Cellulase enzymes and glycoside hydrolase (GHs) correlation analysis
The results, annotated using the CAZys database, indicate that enzymes involved in carbohydrate degradation metabolism are categorized into five major classes: Glycoside Hydrolases (GHs), GlycosylTransferases (GTs), Carbohydrate Esterases (CEs), Polysaccharide Lyases (PLs), and Auxiliary Activities (AAs), with an additional category for Carbohydrate-Binding Modules (CBMs). The classification results are summarized in Supplementary Fig. 2A. The GHs family, with the highest gene count, includes GH2, GH3, GH5, and GH30, which show varying relative abundances at different time points (Supplementary Fig. 2B). Notably, GH9, GH10, and GH51 are associated with endo-β-1,4-glucanase activity, displaying distinct abundance patterns over time (Supplementary Fig. 2B). The GTs family, the second most numerous, includes GT2, which shows significant changes in abundance from 4 to 72 hours (P < 0.05) (Supplementary Fig. 2C). In the CEs family, CE1 and CE10 dominate, involved in xylan and polysaccharide degradation, with their abundance varying significantly over time (P < 0.05) (Supplementary Fig. 2D). The PLs family includes significant families like PL1, PL4, PL10, and PL11 (P < 0.05) (Supplementary Fig. 2E). The AAs family, particularly AA6, shows higher relative abundance across different roughage samples (Supplementary Fig. 2F). The CBMs family components play significant roles in the degradation of various carbohydrates, with specific CBMs like CBM13, CBM22, and CBM62 involved in bacterial connection and xylan binding (Supplementary Fig. 2G).

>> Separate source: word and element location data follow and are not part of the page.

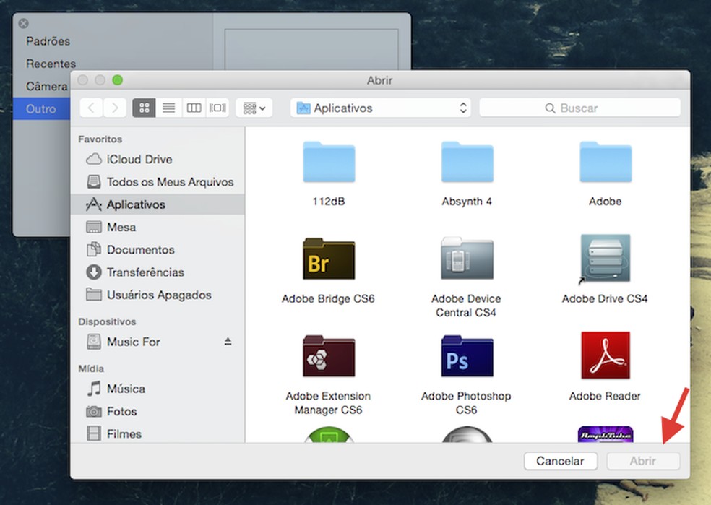The height and width of the screenshot is (505, 711).
Task: Switch to column view
Action: point(193,107)
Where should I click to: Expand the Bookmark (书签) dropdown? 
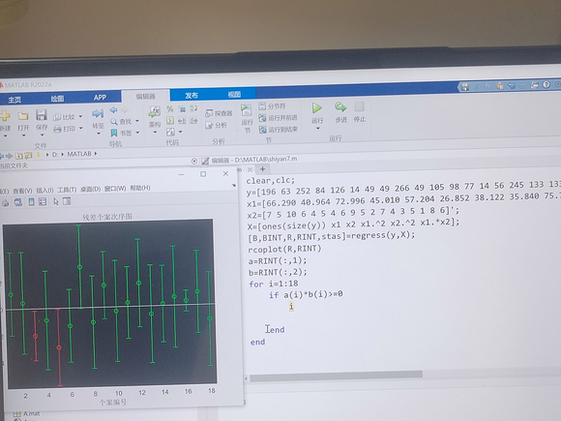137,133
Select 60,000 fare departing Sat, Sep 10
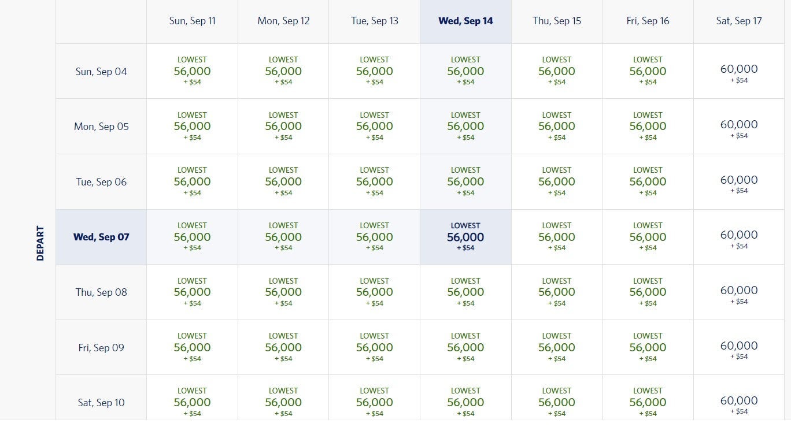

Furthermore, we analyzed the detailed correlation between four types of cellulase enzymes and their associated glycoside hydrolase (GH) families across different roughage samples and time points, as shown in Fig. 5. In the RS group, the Cx enzyme showed a highly significant positive correlation with GH 144 (P < 0.01) and a significant positive correlation with GH 2 (P < 0.05). The C1 enzyme was significantly positively correlated with GH 3 (P < 0.05). The BG enzyme exhibited significant positive correlations with GH 30, GH 116, and GH 44 (P < 0.05) in BSS group. The C1 enzyme was significantly positively correlated with GH 1 and GH 39 (P < 0.05). The Cx enzyme showed a highly significant negative correlation with GH 98 and GH 2 (P < 0.01) and a significant negative correlation with GH 51 (P < 0.05). The NEX enzyme was significantly negatively correlated with GH 98 (P < 0.05). Only the NEX enzyme in the ALF group had a significant positive correlation with GH 9 and GH 74 (P < 0.05).